Upholding a 2024 choice by a Sacramento County Superior Court docket decide, the courtroom dominated the water company doesn’t have the authority beneath a 1959 regulation to situation bonds for a brand new “unit” of the State Water Challenge, which delivers water from the Delta to farms and cities, and “exceeded its delegated authority” in planning to finance the tunnel by bonds.

Kirsten Macintyre, a spokesperson for the division, stated the courtroom didn’t say the Division of Water Sources lacks the authority to construct the mission or borrow funds to pay for it, however somewhat that the outline the state offered within the case was “overly broad.”

“Whereas DWR respectfully disagrees with that conclusion, we’ve taken further steps to resolve the problem,” she stated in an electronic mail.

Final yr, the company opened a second courtroom case in an effort to substantiate its bond-issuing authority, a step that Macintyre stated was taken to “handle the courtroom’s considerations.”

If the appeals courtroom choice stands and the continuing case doesn’t deliver a special conclusion, it’d lead the Newsom administration to revise its plan for financing the mission. Officers may additionally petition for the California Supreme Court docket to listen to the case.

The state estimated in 2024 that the tunnel would price $20.1 billion, whereas opponents say it may price three to 5 instances extra than that.

State officers have stated that the tunnel, known as the Delta Conveyance Challenge, finally could be paid for by collaborating water businesses that comply with repay the bonds.

The tunnel would create a second route to move water from new intakes on the Sacramento River to the south aspect of the Delta, the place pumps ship water into the aqueducts of the State Water Challenge.

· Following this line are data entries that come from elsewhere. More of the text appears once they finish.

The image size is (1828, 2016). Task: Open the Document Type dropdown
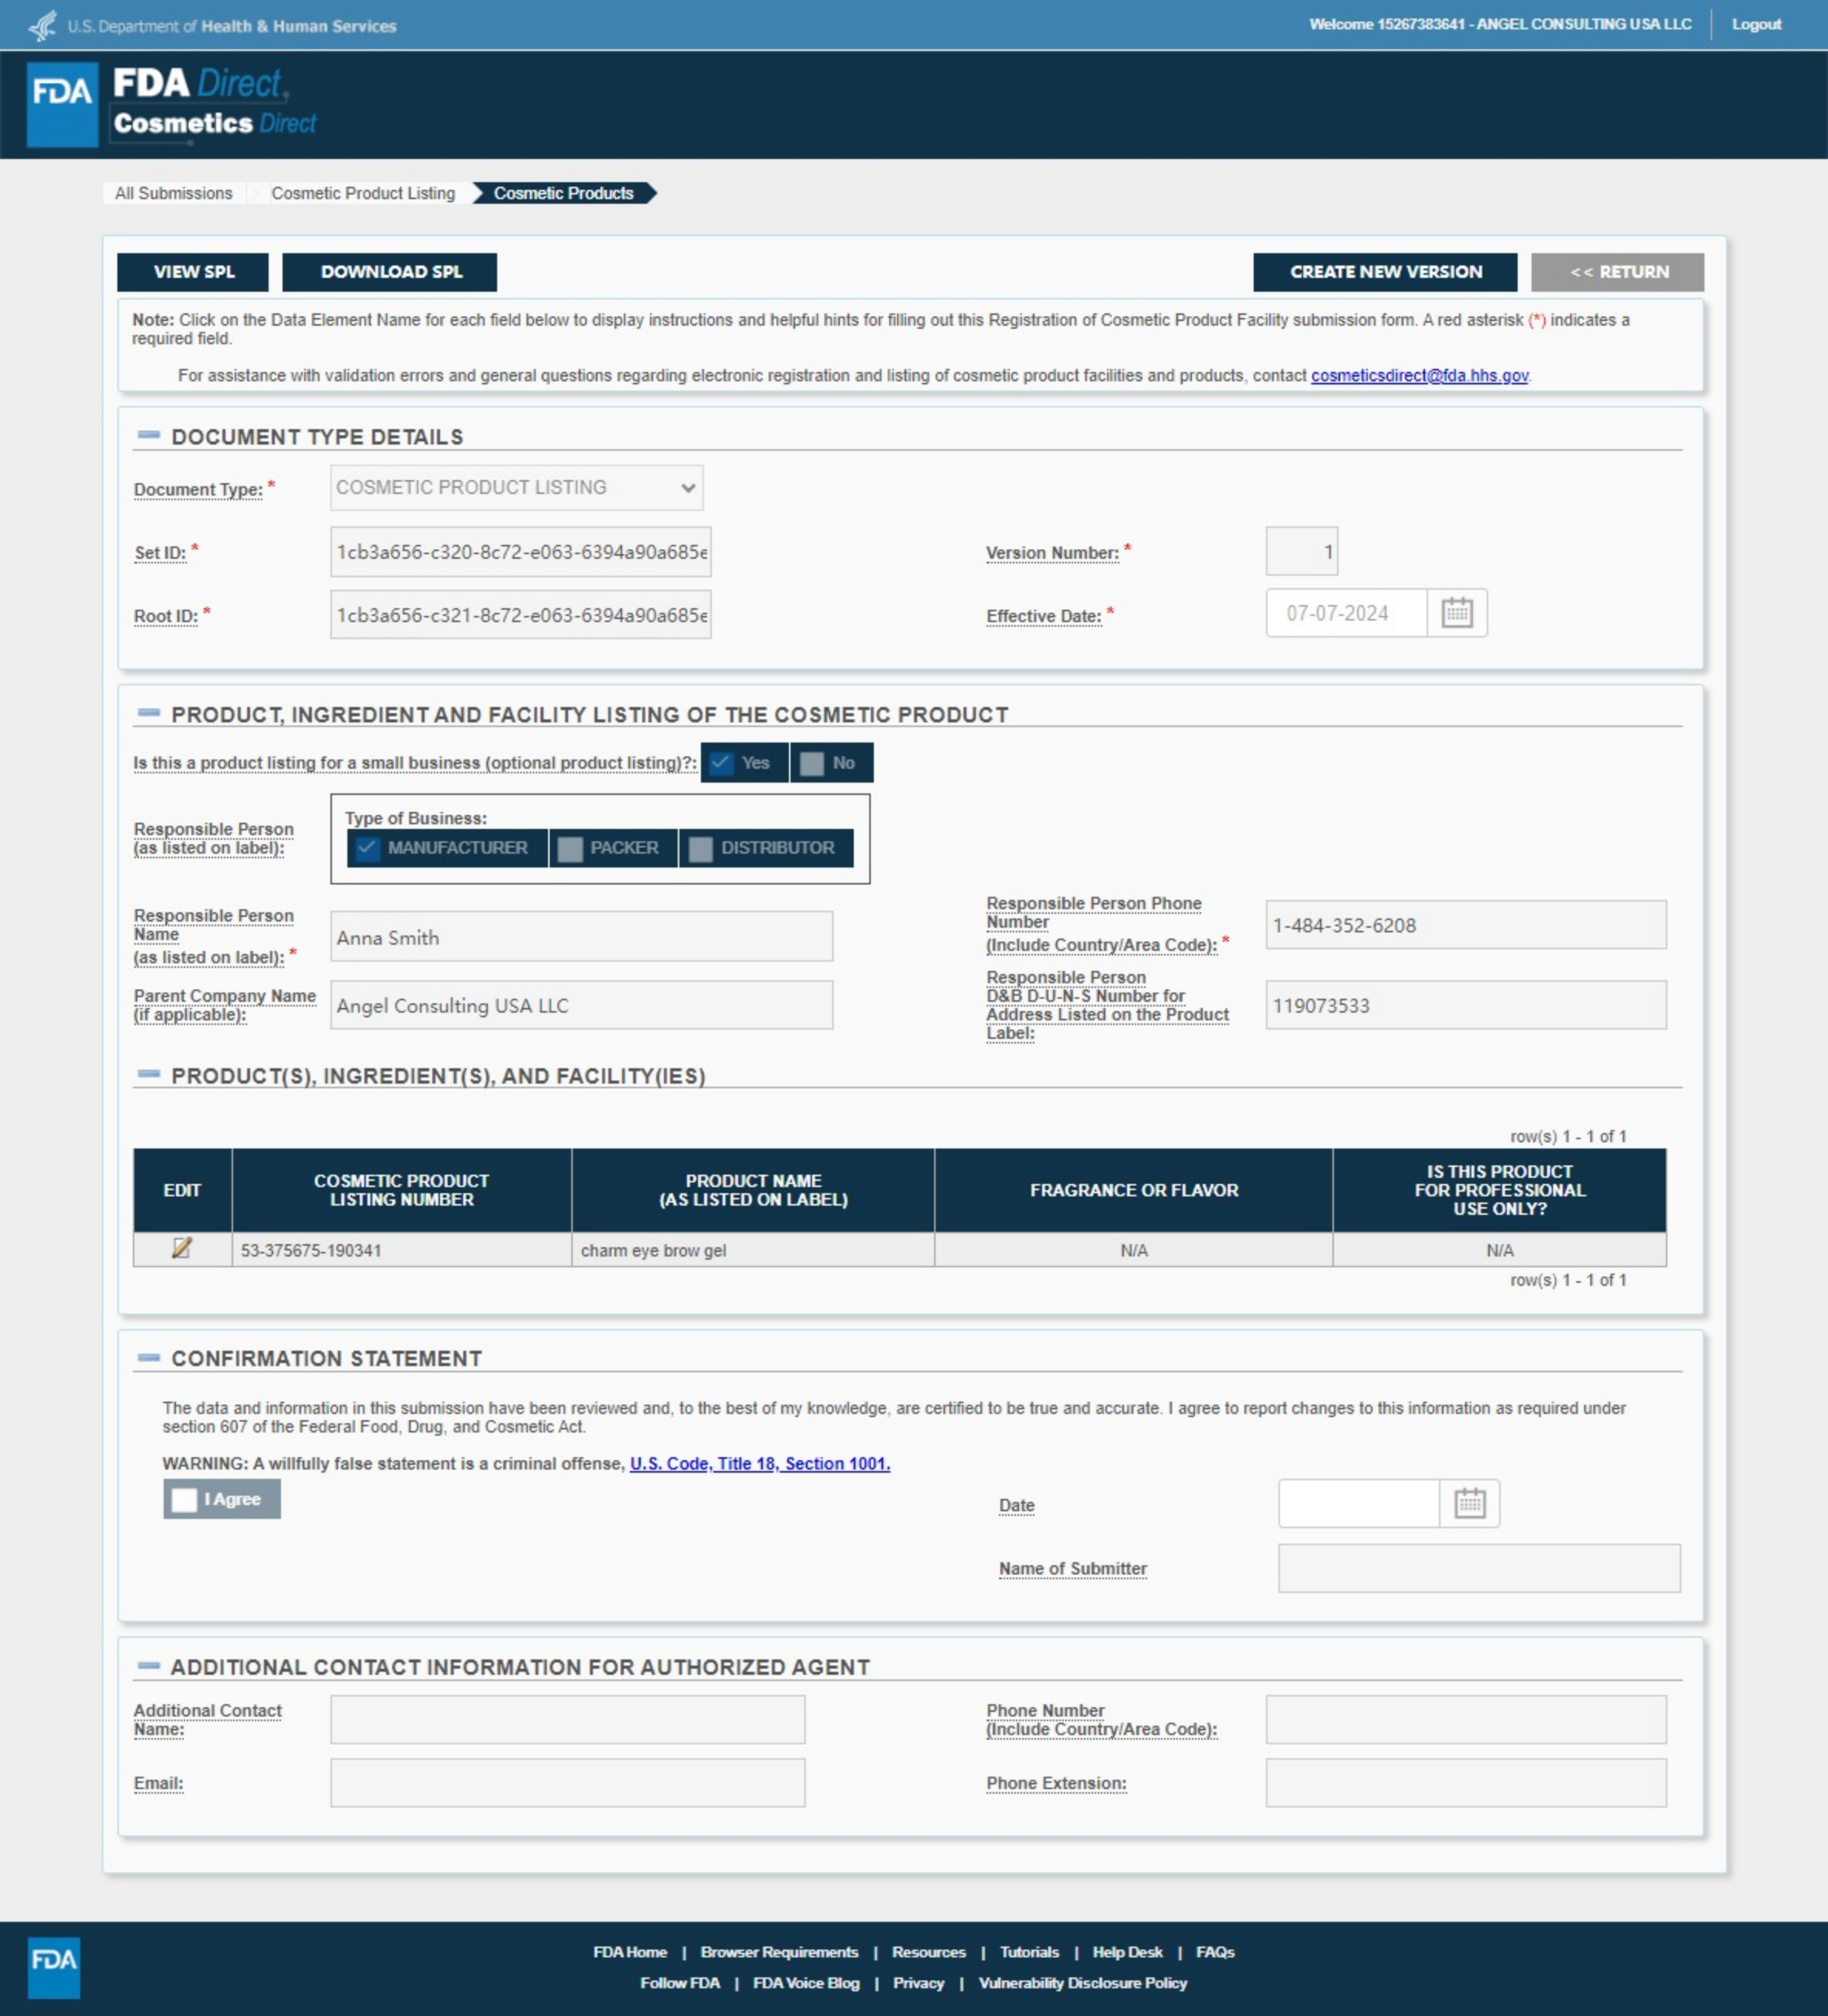[x=516, y=488]
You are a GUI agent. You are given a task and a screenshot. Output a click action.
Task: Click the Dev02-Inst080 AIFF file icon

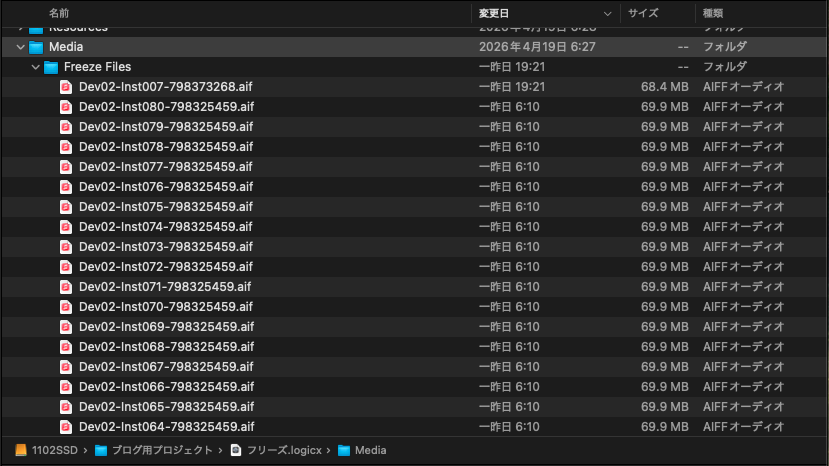click(x=66, y=107)

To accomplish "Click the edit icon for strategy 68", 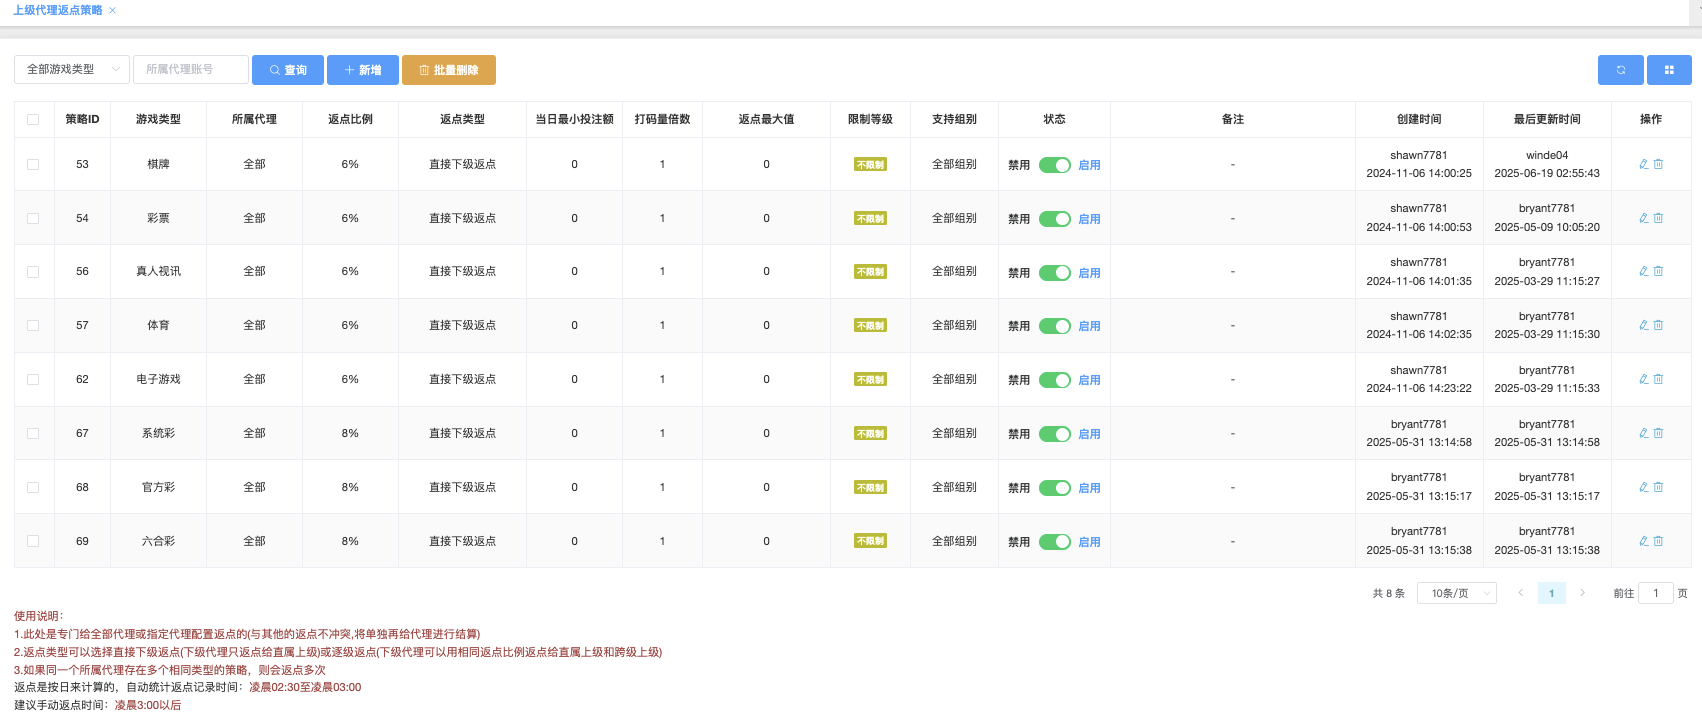I will (x=1643, y=487).
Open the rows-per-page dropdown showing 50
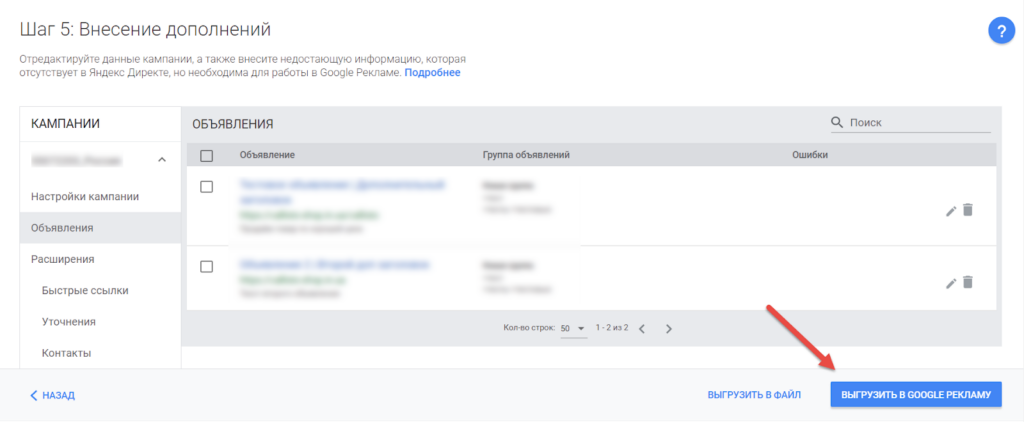 coord(572,328)
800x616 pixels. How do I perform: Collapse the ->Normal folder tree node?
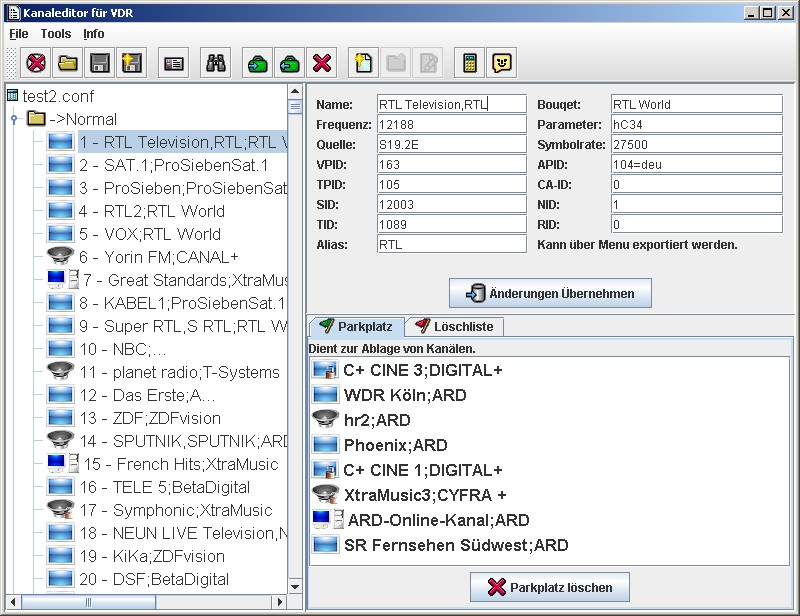coord(14,119)
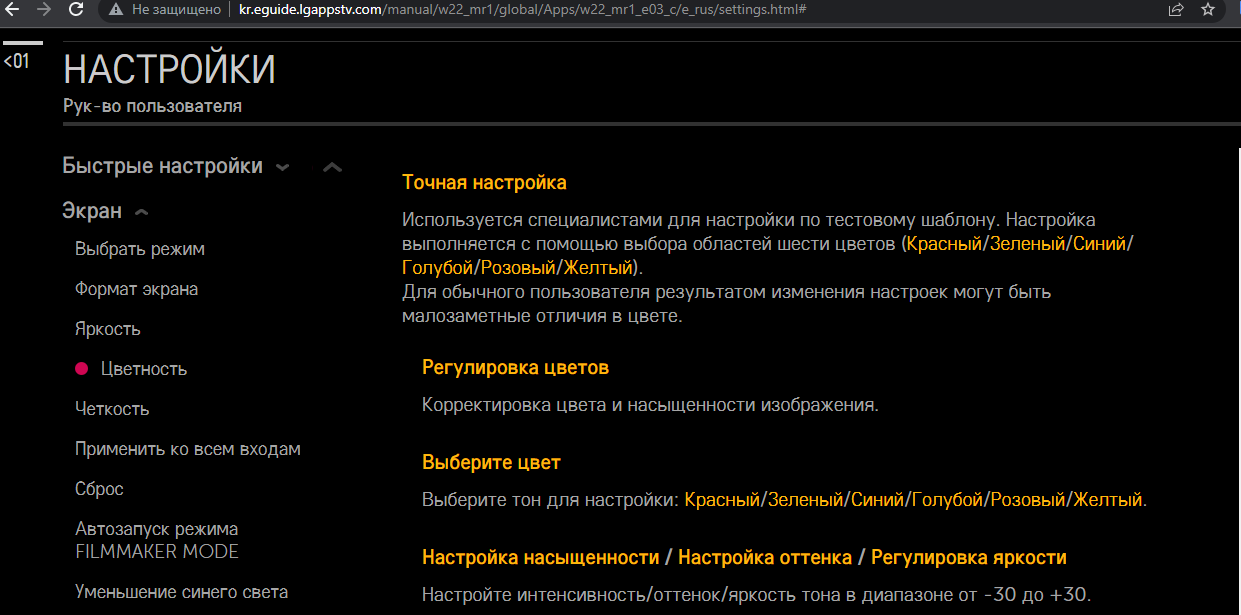Click the browser forward arrow
The height and width of the screenshot is (615, 1241).
point(44,9)

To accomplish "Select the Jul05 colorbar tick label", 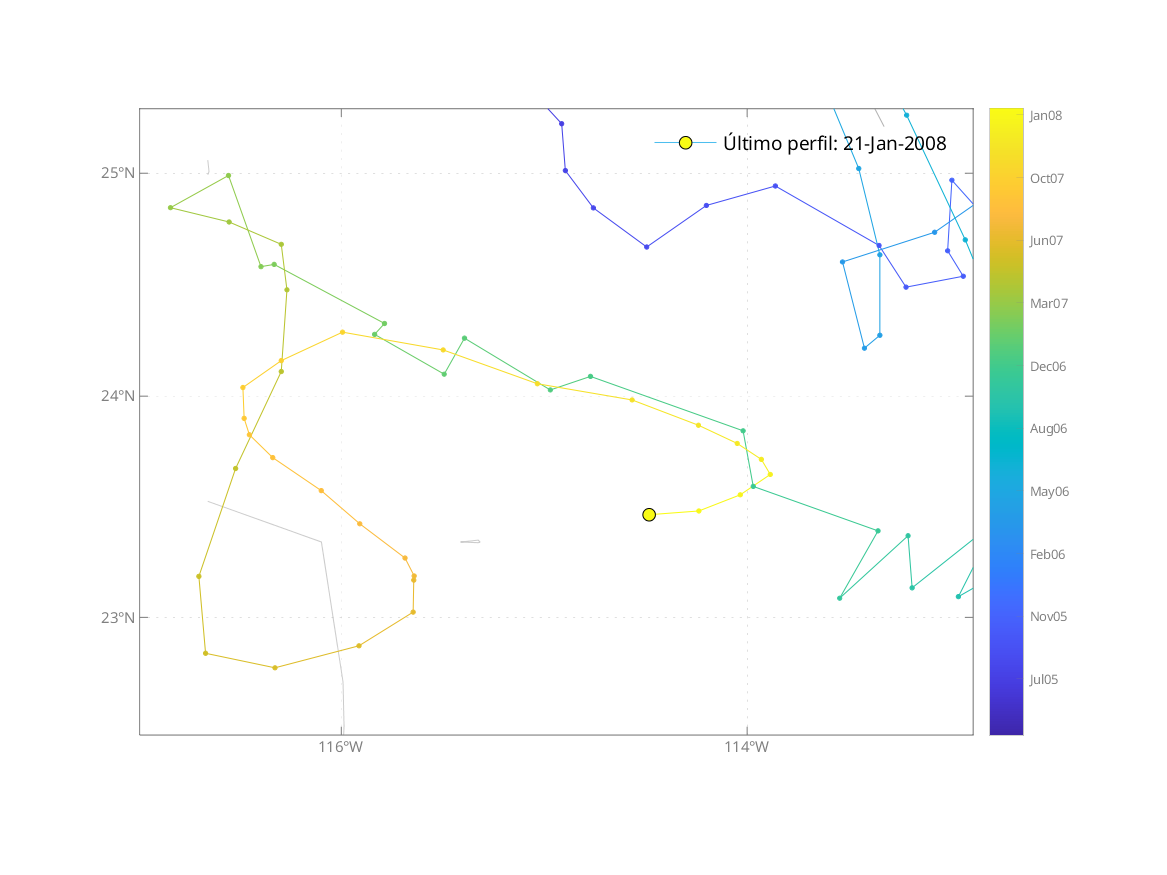I will coord(1044,680).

The system of aqueducts and pipelines transports water from the Delta to 27 million individuals in cities from the Bay Space to San Diego, and to 750,000 acres of farmland.

In 1960, California voters authorized bonds for the development of the State Water Challenge. Laws in 1959 had given DWR the authority to construct the Feather River Challenge, an preliminary part of the State Water Challenge.

However within the ruling final week, the courtroom stated DWR officers have been unsuitable to depend on that provision. The three judges stated it doesn’t permit the company to situation bonds “beneath the guise of a ‘additional modification’” of that unique water system.

Newsom has stated the mission is crucial for the state’s future and has made it a central precedence of his administration.

State officers and supporters of the mission have stated the tunnel would modernize the state’s water system for extra extreme droughts and deluges with local weather change, and would stand up to sea degree rise and the dangers of a serious earthquake within the area.

Opponents, together with environmental advocates, fishing teams and tribal leaders, argue the mission would hurt the Delta’s communities and ecosystem, and additional threaten native fish which are already in decline.